Lanier to Deliver 54th Annual Faculty Research Lecture in Basic Science
Lewis L. Lanier, PhD, American Cancer Society Research Professor and chair of the Department of Microbiology and Immunology at UCSF, has been named the recipient of the 54th Faculty Research Lectureship in Basic Science.
Lanier’s contributions to our basic understanding of human and mouse natural killer (NK) cells are readily evident by reading any textbook on basic immunology – from his initial characterization of human NK cells and his identification of many of the NK receptors to his recent demonstration of direct viral recognition by NK cells and their role in host protection against pathogens and tumors.
The UCSF community is invited to attend the Academic Senate Faculty Research Lecture in Cole Hall at the Parnassus campus on Monday, Feb. 14, 2011, at 3:30 p.m.
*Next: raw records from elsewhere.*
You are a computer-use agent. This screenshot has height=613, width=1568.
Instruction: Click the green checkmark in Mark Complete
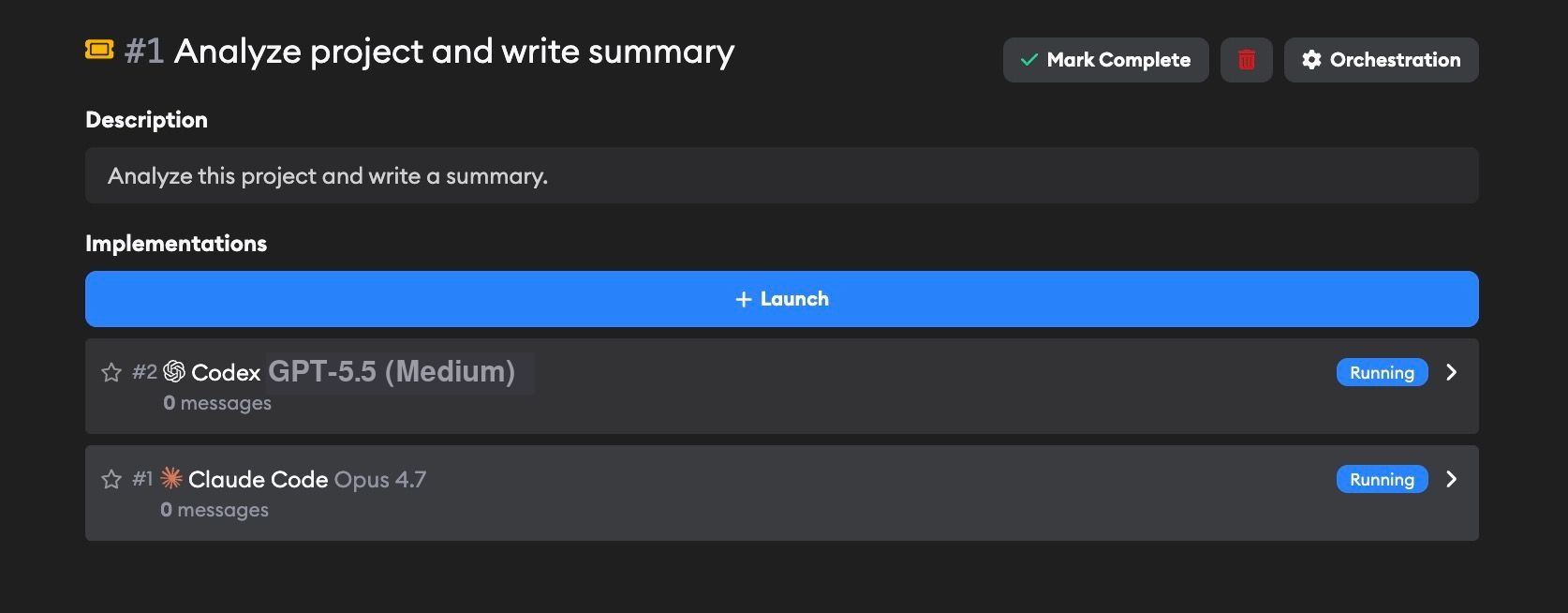click(x=1029, y=60)
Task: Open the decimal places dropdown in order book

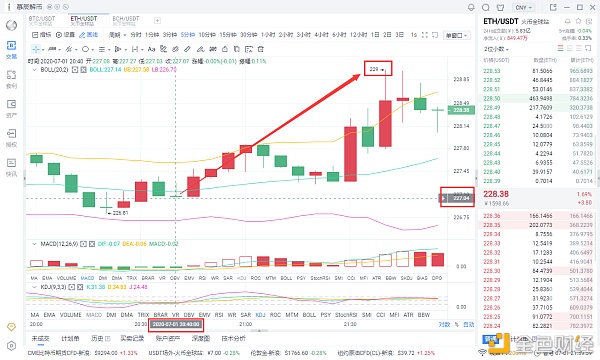Action: click(496, 49)
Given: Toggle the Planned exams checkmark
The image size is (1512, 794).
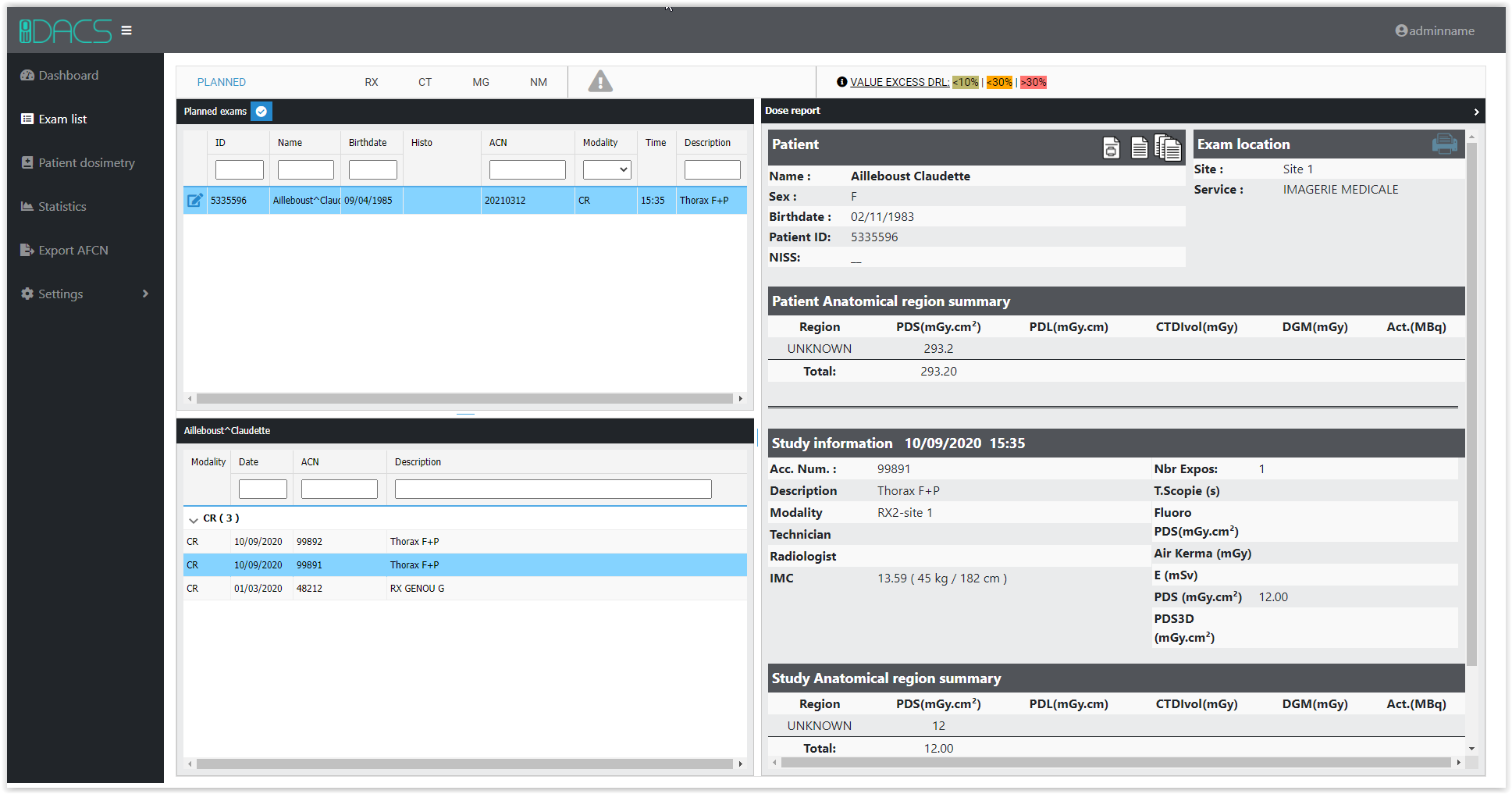Looking at the screenshot, I should 261,112.
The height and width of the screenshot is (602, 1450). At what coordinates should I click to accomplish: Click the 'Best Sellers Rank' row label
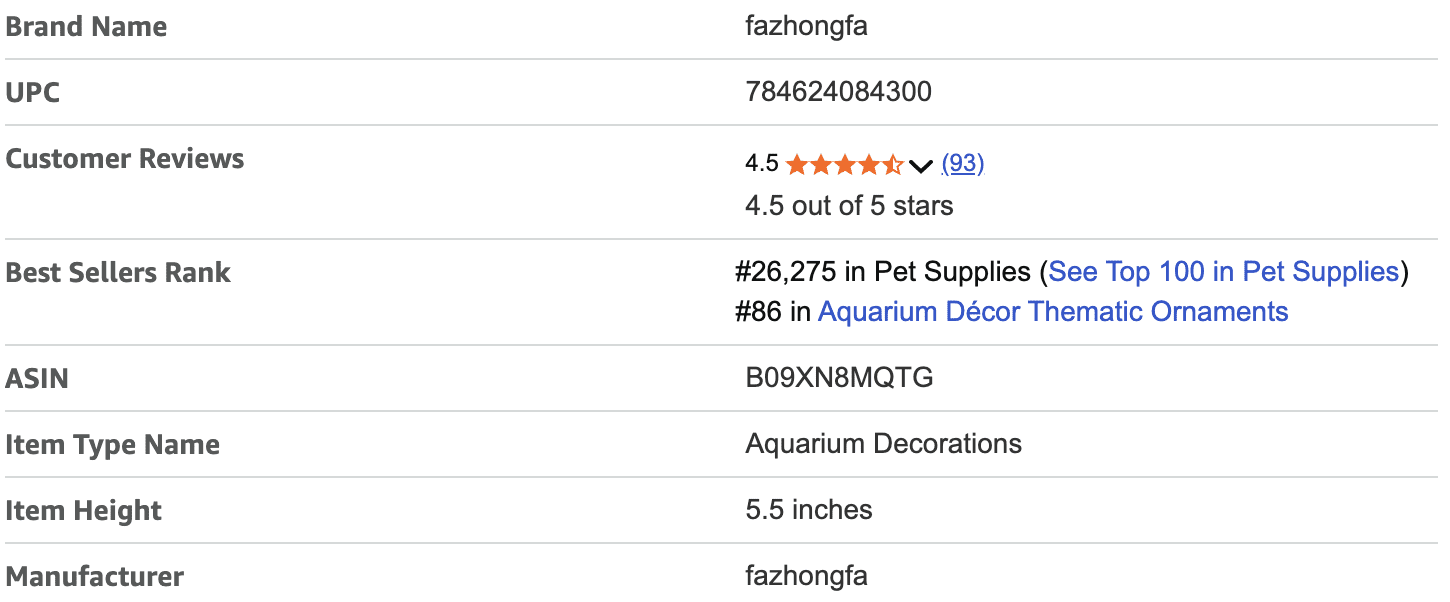point(118,273)
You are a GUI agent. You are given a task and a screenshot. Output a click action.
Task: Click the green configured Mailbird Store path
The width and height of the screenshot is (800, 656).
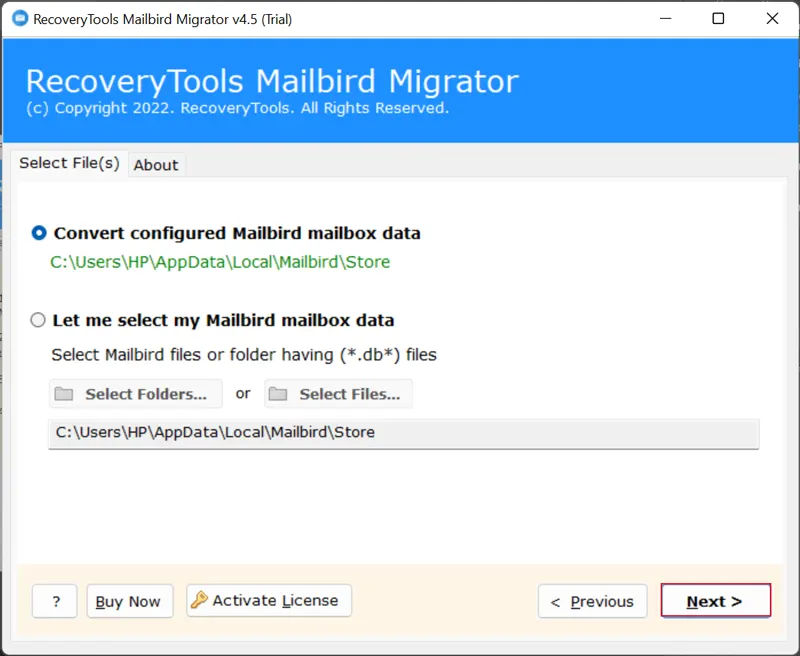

A reception will follow.
Lanier joined the UCSF faculty as a professor in the Department of Microbiology and Immunology and the Cancer Research Institute in 1999. He was promoted to vice chair of the department in 2003 and became chair in 2009. Lanier was elected to the National Academy of Sciences in 2010.
He received a BS degree from Virginia Polytechnic Institute and State University and a PhD degree from University of North Carolina at Chapel Hill, where he also did postdoctoral work in immunology at the UNC Lineberger Cancer Center. He continued his postdoctoral work at University of New Mexico School of Medicine, supported by a Damon Runyon Cancer Research Foundation fellowship.
Lanier also has worked in the private sector at Becton Dickinson Immunocytometry Systems and DNAX Research Institute of Molecular and Cellular Biology Inc.
Role of Natural Killer Cells
In the early 1980s, using then state-of-the-art multiparameter flow cytometry and molecular biology techniques, he showed that a unique subset of lymphocytes in humans – defined by CD56 and CD16 and lacking T-cell receptor gene rearrangement – was responsible for NK activity, and that lymphokine-activated killer cell activity was mediated by IL-2-activated NK cells.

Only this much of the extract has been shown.